Other development tools:

Claude Desktop: Standalone AI assistant that can help with coding questions and code review
GitHub Codespaces: Cloud development environments with integrated AI tools
Jupyter Notebooks: AI assistance for data science and machine learning workflows

Benefits of AI-integrated development tools:

Faster coding with intelligent suggestions and auto-completion
Better code quality through AI-powered reviews and suggestions
Learning opportunities through AI explanations of complex code
Reduced context switching between development and research activities
Automated generation of routine code like tests and documentation

Choosing the right tool:

Consider your primary programming languages and frameworks
Evaluate integration with your existing development workflow
Look for tools that work with your team’s collaboration practices
Consider security and data privacy requirements for your organization

Copilot

Microsoft’s Copilot family represents a comprehensive approach to AI assistance across different tools and workflows.

GitHub Copilot: AI pair programmer for software development

Code completion: Suggests entire functions and code blocks based on context
Chat interface: Conversational AI for coding questions and explanations
Multi-language support: Works with dozens of programming languages and frameworks

Microsoft Copilot: General AI assistant integrated across Microsoft products

Windows integration: Available throughout the operating system
Office 365 integration: AI assistance in Word, Excel, PowerPoint, and other applications
Web integration: Available in Microsoft Edge and Bing

Azure Copilot: AI assistance for cloud infrastructure and management

Resource management: Help with creating and configuring Azure services
Troubleshooting: AI-powered assistance for diagnosing and fixing issues
Optimization suggestions: Recommendations for cost and performance improvements

Different interaction modes:

Ask: Query-based interaction where you ask questions and receive answers

Best for: Getting explanations, understanding concepts, quick information

Edit: Direct modification of content with AI assistance

Best for: Refining existing code, documents, or configurations

Agent: AI takes initiative to complete multi-step tasks

Best for: Complex workflows that require planning and execution across multiple steps

Copilot Spaces: Collaborative AI environments (in development)

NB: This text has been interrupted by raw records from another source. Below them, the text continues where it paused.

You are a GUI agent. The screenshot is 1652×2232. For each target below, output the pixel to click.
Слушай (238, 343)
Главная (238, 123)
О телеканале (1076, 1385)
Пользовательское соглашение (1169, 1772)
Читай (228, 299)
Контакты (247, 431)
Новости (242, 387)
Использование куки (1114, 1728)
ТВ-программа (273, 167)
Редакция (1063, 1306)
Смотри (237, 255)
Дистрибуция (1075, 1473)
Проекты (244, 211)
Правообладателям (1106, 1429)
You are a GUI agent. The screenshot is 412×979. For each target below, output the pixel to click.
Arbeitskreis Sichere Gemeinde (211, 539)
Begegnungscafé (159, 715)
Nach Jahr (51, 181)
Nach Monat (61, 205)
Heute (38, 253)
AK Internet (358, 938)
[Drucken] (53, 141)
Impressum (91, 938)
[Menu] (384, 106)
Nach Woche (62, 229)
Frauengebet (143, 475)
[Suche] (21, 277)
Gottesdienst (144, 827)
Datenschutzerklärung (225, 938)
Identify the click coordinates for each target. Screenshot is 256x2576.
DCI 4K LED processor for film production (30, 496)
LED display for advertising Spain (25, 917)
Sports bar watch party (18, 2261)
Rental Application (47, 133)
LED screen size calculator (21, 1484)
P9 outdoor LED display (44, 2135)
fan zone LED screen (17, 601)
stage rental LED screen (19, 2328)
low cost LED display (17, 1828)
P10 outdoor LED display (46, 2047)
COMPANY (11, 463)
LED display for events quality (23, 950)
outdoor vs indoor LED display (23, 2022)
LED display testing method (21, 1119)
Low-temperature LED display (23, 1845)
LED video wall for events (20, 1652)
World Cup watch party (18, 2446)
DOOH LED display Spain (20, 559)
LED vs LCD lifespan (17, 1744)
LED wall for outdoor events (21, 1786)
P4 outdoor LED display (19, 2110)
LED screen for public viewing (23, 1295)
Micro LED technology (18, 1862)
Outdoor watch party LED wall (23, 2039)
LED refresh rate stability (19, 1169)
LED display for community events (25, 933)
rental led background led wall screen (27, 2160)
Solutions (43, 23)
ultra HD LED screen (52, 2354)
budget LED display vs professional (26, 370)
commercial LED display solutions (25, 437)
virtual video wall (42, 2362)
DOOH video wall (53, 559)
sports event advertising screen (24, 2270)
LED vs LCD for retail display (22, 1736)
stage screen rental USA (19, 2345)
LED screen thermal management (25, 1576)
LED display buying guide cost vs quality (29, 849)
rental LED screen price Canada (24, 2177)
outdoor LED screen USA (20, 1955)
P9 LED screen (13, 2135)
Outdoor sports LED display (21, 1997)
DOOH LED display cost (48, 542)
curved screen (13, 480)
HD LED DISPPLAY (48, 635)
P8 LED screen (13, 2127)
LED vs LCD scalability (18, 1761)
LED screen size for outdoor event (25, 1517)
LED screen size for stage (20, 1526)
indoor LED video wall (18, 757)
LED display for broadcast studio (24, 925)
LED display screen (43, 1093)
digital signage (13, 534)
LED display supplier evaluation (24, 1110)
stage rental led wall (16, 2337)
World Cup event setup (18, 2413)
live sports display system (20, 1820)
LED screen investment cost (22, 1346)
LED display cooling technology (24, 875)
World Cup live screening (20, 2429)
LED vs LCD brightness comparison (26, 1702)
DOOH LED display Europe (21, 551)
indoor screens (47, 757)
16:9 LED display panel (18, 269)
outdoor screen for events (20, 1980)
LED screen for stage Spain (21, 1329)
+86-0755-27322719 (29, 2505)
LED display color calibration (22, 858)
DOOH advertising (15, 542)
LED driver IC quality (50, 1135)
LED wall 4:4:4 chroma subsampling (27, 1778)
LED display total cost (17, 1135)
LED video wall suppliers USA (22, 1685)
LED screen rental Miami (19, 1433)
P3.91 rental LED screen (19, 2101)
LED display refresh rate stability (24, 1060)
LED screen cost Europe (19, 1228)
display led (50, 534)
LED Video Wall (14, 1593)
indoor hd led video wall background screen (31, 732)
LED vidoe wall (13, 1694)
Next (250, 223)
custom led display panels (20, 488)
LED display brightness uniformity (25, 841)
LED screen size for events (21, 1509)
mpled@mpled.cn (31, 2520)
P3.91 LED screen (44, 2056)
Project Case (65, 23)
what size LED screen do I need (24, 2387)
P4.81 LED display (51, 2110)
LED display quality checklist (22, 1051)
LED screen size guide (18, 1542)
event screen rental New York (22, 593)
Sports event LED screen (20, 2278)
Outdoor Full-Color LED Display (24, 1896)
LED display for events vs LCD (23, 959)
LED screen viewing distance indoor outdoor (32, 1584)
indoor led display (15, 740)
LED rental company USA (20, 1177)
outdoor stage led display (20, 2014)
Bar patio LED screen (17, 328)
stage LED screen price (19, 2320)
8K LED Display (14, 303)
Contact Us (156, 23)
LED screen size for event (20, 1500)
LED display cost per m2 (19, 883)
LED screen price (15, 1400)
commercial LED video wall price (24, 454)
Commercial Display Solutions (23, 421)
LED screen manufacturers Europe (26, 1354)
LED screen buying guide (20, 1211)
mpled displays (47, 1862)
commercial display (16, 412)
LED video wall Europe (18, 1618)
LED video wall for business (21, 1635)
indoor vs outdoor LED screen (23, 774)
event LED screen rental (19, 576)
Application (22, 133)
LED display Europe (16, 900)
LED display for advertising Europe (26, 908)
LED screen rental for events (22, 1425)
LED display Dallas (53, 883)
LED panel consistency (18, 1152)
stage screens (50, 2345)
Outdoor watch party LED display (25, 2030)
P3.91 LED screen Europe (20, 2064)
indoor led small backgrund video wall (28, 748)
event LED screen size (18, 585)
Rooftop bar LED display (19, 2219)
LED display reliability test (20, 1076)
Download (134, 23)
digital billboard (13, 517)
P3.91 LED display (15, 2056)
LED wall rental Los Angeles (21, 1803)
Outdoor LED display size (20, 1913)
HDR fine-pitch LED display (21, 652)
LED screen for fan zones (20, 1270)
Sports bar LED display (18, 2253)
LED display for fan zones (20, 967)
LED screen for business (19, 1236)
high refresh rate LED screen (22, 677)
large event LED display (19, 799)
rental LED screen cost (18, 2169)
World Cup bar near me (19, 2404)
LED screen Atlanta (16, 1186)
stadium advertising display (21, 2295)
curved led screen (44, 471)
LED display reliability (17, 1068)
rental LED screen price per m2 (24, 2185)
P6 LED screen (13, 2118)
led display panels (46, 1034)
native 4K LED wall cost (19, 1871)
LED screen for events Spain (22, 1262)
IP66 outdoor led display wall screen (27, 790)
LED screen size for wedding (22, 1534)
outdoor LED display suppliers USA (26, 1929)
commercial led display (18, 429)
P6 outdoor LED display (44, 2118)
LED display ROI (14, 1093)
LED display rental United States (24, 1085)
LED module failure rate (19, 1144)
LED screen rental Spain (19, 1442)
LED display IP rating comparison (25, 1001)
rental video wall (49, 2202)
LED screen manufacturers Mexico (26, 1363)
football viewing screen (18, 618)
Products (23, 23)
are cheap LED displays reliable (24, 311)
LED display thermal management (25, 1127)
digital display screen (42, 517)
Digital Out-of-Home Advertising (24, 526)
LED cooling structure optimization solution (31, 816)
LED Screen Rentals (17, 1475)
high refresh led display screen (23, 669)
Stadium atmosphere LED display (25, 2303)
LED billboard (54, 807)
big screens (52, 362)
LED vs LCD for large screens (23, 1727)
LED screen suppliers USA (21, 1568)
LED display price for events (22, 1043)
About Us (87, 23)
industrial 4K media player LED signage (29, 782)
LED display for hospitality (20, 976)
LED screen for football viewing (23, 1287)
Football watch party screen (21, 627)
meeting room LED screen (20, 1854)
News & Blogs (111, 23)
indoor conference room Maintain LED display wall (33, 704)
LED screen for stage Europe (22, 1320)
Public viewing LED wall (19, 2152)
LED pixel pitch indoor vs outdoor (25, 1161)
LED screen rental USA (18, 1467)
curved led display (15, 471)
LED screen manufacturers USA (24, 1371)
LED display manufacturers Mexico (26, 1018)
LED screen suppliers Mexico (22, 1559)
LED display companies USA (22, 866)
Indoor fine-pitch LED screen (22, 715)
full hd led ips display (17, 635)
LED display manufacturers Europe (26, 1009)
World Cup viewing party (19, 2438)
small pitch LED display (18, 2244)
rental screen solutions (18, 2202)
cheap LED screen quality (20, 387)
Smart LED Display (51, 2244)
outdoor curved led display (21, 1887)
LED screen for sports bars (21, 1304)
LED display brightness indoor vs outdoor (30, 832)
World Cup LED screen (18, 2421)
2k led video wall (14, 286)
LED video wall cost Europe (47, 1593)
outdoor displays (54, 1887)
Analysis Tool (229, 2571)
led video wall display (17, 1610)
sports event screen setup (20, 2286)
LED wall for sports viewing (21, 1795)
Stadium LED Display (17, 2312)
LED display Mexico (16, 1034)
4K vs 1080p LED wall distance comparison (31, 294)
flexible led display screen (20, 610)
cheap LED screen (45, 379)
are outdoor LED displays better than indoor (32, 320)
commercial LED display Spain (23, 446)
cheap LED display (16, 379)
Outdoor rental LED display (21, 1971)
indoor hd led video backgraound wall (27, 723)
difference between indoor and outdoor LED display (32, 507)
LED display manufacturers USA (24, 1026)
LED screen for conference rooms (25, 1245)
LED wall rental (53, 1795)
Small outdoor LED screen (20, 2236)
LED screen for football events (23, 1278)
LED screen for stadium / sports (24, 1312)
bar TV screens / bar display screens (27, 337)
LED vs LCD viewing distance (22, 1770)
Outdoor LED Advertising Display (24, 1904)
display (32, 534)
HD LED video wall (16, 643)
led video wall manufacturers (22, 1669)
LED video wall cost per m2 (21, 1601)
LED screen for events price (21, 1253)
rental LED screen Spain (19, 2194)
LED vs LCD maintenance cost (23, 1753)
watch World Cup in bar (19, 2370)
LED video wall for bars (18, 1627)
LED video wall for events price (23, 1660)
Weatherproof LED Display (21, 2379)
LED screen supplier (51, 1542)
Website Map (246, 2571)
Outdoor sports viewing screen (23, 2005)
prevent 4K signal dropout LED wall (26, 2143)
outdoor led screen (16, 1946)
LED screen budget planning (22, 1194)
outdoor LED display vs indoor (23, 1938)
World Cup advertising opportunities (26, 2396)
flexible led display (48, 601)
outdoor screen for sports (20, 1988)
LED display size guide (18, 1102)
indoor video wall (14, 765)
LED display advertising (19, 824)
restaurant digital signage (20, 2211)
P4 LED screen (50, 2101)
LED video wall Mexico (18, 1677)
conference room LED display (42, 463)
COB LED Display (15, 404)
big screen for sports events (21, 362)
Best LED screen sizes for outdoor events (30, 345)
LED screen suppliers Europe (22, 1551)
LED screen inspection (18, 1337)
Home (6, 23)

Shared AI workspaces for team collaboration
Persistent context across team members and projects
Integration with project management and development tools

Specialized Copilot agents:

Copilot coding agent: Advanced AI assistance for complex programming tasks
Copilot review agent: AI-powered code and content review capabilities

Copilot FAQ

When should I refactor using my IDE versus using Copilot?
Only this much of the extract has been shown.